The Musée Dupuytren is a museum of anatomical items illustrating diseases and malformations. It is located at 15, rue de l'Ecole de Médecine, Les Cordeliers, Paris, France, and open weekdays except holidays and university vacations. The closest métro stations are Cluny – La Sorbonne and Odéon.
The museum was established in 1835 by Mathieu Orfila as the Museum of Pathological Anatomy of the Medicine Faculty of the University of Paris, with the bequest of Baron Guillaume Dupuytren, anatomist and celebrated professor of surgery. The museum was installed in the old refectory of the Cordeliers Convent, gathering collections from throughout the faculty. Its first catalog was compiled between 1836 and 1842, and listed about a thousand specimens. By the late 1870s the museum contained over six thousand pieces.

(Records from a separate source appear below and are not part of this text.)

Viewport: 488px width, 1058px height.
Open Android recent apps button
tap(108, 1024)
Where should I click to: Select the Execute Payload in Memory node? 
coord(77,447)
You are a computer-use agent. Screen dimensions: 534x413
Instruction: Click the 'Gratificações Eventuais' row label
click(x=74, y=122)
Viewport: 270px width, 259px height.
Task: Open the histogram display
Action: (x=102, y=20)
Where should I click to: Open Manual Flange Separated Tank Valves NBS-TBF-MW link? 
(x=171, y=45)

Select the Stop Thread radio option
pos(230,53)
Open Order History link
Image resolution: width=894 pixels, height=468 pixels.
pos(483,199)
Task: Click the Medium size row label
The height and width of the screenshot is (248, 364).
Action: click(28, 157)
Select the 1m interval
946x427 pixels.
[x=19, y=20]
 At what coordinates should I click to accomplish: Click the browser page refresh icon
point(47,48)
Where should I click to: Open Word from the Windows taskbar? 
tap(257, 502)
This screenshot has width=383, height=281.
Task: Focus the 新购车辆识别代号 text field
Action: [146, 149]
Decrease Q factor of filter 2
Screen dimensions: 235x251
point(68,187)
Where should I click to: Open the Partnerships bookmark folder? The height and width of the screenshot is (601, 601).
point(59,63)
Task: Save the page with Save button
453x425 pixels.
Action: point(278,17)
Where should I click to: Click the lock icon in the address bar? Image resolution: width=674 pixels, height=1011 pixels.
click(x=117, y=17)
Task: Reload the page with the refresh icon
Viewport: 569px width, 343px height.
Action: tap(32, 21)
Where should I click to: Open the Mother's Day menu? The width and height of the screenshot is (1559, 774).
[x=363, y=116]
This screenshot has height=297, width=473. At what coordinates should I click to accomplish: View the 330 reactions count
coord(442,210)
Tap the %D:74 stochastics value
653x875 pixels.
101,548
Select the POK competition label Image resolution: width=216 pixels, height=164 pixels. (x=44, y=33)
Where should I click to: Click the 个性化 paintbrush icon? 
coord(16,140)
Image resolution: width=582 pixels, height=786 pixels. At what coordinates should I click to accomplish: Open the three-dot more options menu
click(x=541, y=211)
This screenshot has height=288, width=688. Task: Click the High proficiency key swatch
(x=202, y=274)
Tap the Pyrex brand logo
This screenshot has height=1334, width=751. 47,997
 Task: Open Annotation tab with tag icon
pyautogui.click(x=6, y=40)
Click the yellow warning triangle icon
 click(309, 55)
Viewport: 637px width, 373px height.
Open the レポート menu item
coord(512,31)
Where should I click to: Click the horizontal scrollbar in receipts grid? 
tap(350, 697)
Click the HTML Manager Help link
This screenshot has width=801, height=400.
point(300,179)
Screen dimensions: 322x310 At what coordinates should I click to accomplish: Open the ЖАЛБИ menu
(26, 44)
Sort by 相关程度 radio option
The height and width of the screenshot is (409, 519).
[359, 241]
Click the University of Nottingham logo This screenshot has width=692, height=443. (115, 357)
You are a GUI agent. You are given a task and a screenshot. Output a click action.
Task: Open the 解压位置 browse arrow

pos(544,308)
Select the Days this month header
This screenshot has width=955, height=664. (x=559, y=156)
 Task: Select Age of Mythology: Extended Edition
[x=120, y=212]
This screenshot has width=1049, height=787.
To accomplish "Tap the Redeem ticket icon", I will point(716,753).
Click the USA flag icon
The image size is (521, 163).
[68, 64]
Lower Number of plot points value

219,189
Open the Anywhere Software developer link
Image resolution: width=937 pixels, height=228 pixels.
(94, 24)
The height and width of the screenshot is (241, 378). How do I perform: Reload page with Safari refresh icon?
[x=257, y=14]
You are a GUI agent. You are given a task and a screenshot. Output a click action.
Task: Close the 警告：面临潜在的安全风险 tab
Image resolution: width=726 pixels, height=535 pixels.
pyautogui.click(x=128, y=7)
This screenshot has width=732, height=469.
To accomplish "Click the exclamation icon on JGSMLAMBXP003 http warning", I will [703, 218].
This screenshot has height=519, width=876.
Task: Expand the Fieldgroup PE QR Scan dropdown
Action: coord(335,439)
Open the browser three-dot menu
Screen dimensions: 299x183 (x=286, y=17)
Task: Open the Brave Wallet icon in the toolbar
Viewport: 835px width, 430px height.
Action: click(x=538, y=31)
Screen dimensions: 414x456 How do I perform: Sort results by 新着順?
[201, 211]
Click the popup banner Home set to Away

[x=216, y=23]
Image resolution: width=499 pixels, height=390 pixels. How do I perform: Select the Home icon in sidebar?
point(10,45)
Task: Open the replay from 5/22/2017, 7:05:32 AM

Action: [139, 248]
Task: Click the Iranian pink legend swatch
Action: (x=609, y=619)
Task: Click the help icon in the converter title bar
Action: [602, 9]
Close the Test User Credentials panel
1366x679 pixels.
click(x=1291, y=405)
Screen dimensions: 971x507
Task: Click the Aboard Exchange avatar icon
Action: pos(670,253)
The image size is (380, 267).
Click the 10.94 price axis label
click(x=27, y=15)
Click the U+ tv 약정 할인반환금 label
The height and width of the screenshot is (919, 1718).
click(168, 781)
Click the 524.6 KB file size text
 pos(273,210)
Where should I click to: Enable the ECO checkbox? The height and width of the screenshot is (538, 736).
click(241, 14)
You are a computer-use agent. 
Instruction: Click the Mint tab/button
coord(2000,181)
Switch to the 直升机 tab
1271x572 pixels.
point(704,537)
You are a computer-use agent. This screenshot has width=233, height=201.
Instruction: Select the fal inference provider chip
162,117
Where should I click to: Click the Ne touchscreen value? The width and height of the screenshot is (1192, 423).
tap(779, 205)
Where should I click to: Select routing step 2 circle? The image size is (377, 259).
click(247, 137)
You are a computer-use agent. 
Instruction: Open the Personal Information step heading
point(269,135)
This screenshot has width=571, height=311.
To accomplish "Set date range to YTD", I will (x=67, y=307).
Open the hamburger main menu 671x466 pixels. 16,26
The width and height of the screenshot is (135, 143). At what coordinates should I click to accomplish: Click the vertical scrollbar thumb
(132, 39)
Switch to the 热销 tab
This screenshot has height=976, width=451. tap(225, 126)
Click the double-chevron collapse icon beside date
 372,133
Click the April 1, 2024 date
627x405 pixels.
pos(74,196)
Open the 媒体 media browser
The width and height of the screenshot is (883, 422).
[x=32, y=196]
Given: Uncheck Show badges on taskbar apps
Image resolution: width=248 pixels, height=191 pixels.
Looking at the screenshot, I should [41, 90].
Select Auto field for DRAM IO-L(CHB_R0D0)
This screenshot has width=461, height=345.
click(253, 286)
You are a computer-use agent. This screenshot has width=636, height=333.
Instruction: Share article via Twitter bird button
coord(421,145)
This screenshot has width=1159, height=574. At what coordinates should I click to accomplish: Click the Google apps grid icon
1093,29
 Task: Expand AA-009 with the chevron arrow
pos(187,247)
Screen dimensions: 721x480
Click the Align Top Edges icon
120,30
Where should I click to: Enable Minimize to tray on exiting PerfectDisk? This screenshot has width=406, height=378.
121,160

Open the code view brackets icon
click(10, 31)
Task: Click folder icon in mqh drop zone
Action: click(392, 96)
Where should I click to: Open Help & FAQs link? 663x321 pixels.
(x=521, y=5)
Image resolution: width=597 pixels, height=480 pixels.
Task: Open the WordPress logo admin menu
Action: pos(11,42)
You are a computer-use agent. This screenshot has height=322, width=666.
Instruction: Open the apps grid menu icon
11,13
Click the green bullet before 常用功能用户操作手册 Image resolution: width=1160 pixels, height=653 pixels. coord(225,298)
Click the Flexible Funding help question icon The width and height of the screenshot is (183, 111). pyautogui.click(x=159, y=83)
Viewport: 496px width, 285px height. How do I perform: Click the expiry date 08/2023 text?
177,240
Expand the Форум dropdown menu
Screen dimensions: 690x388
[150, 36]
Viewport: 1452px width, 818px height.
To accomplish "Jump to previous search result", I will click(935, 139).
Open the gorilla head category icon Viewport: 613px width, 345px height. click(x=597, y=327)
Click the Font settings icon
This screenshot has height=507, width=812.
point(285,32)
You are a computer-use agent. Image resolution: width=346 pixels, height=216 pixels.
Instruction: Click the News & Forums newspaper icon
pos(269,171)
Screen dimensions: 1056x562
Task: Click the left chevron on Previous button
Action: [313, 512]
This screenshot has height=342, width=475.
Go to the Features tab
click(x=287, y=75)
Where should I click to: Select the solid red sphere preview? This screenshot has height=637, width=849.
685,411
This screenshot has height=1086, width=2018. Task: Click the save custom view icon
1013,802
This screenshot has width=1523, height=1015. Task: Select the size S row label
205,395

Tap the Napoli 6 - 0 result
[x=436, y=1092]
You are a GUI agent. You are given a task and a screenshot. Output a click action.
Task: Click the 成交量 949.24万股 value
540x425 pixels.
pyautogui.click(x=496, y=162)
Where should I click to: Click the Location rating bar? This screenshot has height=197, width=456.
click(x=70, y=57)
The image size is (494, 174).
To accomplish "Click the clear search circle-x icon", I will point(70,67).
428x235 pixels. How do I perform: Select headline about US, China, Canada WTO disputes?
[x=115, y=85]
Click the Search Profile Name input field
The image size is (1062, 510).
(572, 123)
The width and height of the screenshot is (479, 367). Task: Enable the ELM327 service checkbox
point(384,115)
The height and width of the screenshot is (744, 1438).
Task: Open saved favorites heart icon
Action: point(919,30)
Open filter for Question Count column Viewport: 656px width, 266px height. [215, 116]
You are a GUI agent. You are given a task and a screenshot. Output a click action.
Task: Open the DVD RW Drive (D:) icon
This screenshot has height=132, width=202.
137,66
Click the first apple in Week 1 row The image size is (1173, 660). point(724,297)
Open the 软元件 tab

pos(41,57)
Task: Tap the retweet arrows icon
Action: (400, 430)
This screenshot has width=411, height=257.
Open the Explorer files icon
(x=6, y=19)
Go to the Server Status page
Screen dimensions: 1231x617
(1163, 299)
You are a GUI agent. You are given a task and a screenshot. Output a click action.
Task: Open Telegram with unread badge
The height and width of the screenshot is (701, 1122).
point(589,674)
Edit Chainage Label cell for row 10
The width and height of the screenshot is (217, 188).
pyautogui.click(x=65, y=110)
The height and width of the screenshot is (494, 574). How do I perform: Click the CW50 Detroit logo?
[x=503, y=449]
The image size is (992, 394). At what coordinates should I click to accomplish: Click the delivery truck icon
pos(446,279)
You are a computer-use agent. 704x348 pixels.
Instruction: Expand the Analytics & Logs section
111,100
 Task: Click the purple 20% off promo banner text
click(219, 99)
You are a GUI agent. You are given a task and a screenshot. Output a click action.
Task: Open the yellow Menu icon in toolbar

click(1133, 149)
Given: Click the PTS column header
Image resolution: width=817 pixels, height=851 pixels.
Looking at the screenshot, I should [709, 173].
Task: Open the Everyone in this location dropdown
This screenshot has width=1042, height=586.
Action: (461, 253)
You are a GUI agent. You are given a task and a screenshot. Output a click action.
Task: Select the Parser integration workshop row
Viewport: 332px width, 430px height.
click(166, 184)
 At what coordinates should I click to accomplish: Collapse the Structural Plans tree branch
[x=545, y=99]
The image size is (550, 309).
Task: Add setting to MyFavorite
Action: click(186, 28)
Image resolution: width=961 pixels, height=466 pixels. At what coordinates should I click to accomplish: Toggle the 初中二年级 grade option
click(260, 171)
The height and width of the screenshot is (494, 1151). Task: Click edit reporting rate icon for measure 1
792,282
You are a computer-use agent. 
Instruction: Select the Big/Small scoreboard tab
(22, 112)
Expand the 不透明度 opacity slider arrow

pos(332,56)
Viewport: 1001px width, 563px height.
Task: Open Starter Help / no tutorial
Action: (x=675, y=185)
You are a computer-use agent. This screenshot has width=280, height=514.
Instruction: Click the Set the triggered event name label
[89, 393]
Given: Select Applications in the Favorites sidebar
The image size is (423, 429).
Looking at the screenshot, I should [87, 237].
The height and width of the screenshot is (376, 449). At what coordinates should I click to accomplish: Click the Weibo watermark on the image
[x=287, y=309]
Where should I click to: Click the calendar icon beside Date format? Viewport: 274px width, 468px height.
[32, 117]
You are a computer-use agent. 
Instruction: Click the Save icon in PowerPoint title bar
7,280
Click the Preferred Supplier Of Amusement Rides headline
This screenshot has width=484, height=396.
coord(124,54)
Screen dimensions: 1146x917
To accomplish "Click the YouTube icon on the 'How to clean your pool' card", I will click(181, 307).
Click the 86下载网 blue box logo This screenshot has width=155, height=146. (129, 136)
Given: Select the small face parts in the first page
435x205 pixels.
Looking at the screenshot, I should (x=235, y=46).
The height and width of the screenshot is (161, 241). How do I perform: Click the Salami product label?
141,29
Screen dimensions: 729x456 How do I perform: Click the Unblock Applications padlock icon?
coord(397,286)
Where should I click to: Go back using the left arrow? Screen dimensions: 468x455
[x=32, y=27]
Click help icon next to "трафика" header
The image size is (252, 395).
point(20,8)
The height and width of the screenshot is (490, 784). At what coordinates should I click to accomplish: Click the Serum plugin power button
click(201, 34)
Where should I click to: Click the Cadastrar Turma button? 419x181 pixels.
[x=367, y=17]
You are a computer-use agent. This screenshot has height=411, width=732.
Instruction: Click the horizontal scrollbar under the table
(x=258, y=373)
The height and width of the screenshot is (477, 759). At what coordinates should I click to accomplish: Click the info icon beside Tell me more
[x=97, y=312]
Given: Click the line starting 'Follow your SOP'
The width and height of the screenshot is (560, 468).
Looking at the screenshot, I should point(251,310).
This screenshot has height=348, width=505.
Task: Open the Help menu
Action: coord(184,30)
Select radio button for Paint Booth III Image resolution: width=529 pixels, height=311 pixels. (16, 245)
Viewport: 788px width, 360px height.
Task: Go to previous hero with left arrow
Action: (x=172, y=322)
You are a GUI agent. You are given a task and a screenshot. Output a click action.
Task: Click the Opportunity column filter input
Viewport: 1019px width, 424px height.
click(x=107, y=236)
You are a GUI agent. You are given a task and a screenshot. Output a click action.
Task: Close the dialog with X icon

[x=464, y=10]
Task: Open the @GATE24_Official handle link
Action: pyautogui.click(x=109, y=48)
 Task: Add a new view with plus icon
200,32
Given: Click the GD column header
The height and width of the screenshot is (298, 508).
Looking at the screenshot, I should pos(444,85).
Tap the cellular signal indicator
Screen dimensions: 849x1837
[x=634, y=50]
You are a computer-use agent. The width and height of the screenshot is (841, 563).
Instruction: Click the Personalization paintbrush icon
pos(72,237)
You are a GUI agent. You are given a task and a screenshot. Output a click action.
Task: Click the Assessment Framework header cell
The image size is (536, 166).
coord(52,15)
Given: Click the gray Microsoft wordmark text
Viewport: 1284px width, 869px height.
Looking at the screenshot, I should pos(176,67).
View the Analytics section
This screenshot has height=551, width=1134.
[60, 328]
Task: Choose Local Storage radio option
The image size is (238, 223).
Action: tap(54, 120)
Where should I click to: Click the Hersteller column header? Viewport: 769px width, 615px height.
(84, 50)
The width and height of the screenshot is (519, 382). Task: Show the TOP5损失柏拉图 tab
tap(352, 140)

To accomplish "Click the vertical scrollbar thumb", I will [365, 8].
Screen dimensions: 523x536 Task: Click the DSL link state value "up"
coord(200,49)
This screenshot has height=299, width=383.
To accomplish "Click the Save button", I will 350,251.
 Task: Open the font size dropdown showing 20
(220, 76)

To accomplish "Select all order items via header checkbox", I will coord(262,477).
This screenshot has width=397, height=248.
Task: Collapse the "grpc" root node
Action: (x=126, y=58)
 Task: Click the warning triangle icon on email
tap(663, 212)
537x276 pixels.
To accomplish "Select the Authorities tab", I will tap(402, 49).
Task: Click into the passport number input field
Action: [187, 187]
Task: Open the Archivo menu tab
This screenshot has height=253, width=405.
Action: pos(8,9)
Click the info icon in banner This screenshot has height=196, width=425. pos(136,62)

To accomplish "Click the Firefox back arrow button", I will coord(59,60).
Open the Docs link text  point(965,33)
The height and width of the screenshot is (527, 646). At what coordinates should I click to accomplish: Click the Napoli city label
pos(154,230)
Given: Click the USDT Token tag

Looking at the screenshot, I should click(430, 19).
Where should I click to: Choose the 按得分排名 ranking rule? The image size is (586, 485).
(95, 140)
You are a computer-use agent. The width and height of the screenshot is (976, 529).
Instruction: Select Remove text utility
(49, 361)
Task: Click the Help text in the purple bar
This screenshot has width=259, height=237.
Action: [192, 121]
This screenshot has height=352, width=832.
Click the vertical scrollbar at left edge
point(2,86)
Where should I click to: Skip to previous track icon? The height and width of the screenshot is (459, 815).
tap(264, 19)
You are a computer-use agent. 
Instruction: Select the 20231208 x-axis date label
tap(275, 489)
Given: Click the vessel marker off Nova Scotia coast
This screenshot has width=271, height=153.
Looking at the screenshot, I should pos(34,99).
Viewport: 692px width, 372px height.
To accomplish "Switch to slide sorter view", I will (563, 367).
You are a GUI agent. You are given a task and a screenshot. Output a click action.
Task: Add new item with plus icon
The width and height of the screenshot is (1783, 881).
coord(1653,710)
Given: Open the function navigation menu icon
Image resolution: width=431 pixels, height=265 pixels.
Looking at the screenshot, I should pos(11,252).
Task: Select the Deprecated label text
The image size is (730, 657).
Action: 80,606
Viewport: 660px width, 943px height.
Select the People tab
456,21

The museum began a slow decline starting in the late 19th century, despite continued acquisition of new collections, and its upkeep became problematic. In 1937 Gustave Roussy ordered the museum shut, with many items subsequently lost or destroyed. However in 1967 Jacques Delarue (1901–1971) brought the museum back to life with a general refurbishment. Today it still retains a superb collection, including specimens dating from the 17th century, as well as wax anatomical models, books, and photographs.
Among many other notable items, the museum contains brains of aphasic patients, preserved in alcohol by the celebrated anatomist Paul Pierre Broca, and used in his research in the localization of brain functions.